WOODRUFF: A private study released today charges that hunger in the United States has reached epidemic proportions and that President Reagan's policies have made it worse. A group called the Physician Task Force on Hunger in America spent one year investigating hunger in this country, and their spokesmen said today they found that despite the economic recovery hunger now afflicts at least 20 million Americans. Two of the doctors who worked on the report describe their grim findings.
Dr. GORDON HARPER, Physician Task Force on Hunger in America: This is not a hidden problem, and the report beautifully summarizes, in small town after small town and large city and medium-sized city, we have not been anywhere in eight states and in over 12 months in this current study and in New England in the previous year -- we've not been anywhere where we had to look hard to find hungry people.
Dr.
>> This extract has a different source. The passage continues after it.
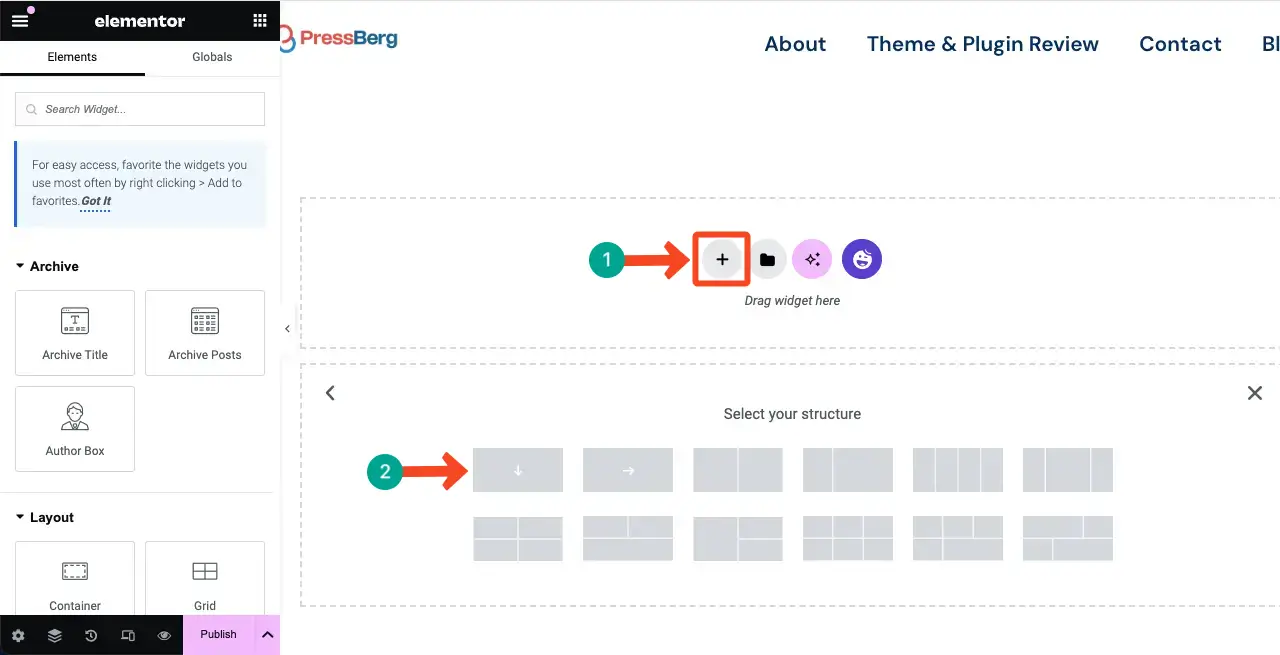Open the About menu item
The height and width of the screenshot is (655, 1280).
[795, 44]
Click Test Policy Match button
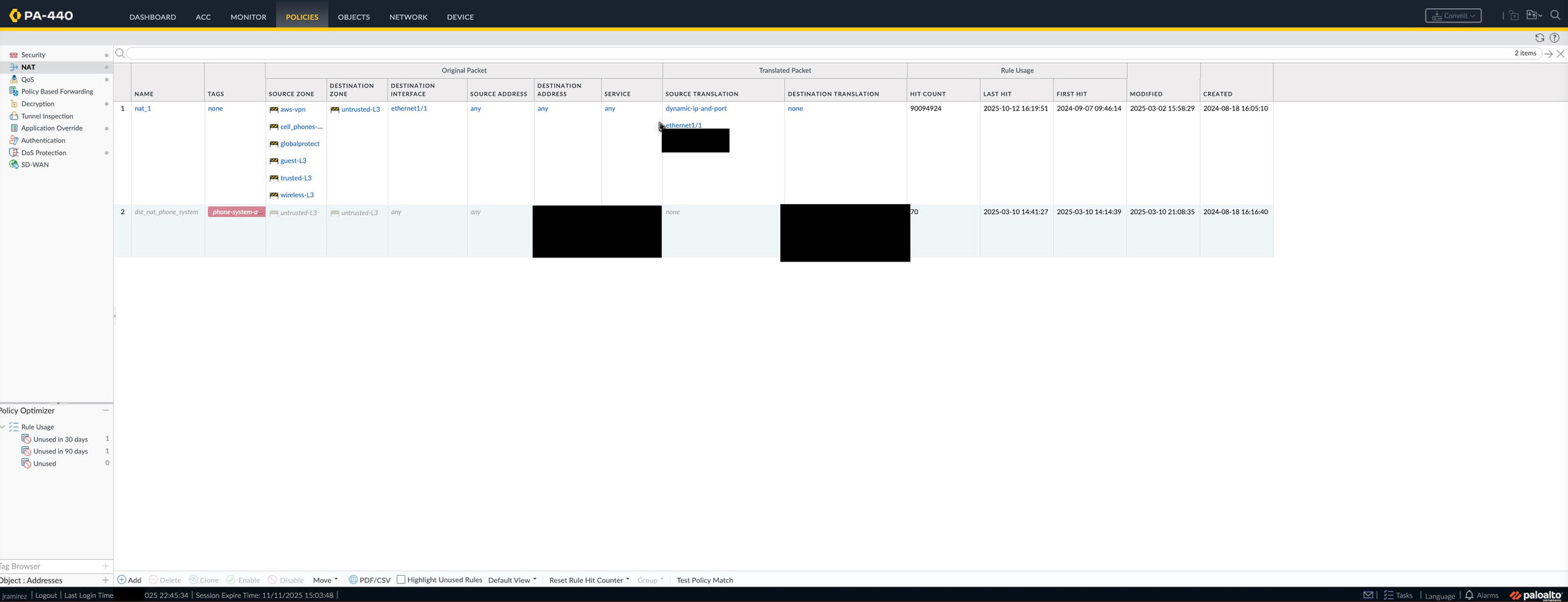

J. HARRY BROWN, Physician Task Force on Hunger in America: What we have in this nation is what the World Health Organization calls silent undernutrition. It's the child whose minimum body weight for his height or her height should be 25 pounds and who is at 19 pounds. To the lay observer and oftentimes to pediatricians, that child will simply appear to be a skinny child. But upon examination, clinical examination and measurements, we will find out that that child is in fact clinically malnourished, experiencing growth stunting, growth failure, which we call "failure to thrive," which is of two sorts -- not being tall enough for their age or not weighing enough for their height. So that is what we are seeing here.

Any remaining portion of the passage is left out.